## Dataset entries
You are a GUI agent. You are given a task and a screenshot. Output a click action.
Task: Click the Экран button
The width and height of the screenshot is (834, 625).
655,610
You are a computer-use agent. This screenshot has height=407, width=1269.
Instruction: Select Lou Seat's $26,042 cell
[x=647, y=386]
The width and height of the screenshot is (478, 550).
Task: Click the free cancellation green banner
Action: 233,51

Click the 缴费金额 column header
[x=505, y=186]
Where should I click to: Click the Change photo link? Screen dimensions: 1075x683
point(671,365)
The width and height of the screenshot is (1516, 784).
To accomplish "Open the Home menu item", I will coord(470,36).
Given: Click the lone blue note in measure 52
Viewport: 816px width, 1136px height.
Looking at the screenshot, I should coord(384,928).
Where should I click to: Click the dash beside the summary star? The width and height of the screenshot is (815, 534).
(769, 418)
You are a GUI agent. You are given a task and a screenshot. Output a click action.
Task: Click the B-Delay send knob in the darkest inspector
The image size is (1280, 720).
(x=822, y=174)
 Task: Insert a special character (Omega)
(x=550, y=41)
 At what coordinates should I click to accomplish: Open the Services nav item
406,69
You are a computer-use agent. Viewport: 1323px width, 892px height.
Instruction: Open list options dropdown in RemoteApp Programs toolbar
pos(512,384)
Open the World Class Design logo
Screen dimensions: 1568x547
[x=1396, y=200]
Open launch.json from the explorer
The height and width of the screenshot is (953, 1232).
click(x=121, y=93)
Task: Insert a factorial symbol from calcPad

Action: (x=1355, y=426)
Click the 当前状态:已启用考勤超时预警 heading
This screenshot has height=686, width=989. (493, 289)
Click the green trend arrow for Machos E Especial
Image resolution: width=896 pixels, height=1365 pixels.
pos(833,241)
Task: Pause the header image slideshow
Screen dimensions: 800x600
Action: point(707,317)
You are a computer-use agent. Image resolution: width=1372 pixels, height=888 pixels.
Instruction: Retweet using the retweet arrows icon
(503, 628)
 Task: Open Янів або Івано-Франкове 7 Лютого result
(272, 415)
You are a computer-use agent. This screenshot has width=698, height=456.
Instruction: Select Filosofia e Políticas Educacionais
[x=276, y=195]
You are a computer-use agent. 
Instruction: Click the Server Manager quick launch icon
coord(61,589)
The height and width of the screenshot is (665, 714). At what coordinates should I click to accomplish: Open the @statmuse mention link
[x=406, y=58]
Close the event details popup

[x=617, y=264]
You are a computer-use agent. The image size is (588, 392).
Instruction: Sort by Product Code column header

## Aim of the exercise
Express the records above, from the line containing "The width and height of the screenshot is (1516, 784)." up to and including the line containing "pos(512,384)", as a JSON list of strings with one string per line. Leave out any blank lines.

## Full output
[
  "The width and height of the screenshot is (1516, 784).",
  "To accomplish \"Open the Home menu item\", I will coord(470,36).",
  "Given: Click the lone blue note in measure 52",
  "Viewport: 816px width, 1136px height.",
  "Looking at the screenshot, I should coord(384,928).",
  "Where should I click to: Click the dash beside the summary star? The width and height of the screenshot is (815, 534).",
  "(769, 418)",
  "You are a GUI agent. You are given a task and a screenshot. Output a click action.",
  "Task: Click the B-Delay send knob in the darkest inspector",
  "The image size is (1280, 720).",
  "(x=822, y=174)",
  " Task: Insert a special character (Omega)",
  "(x=550, y=41)",
  " At what coordinates should I click to accomplish: Open the Services nav item",
  "406,69",
  "You are a computer-use agent. Viewport: 1323px width, 892px height.",
  "Instruction: Open list options dropdown in RemoteApp Programs toolbar",
  "pos(512,384)"
]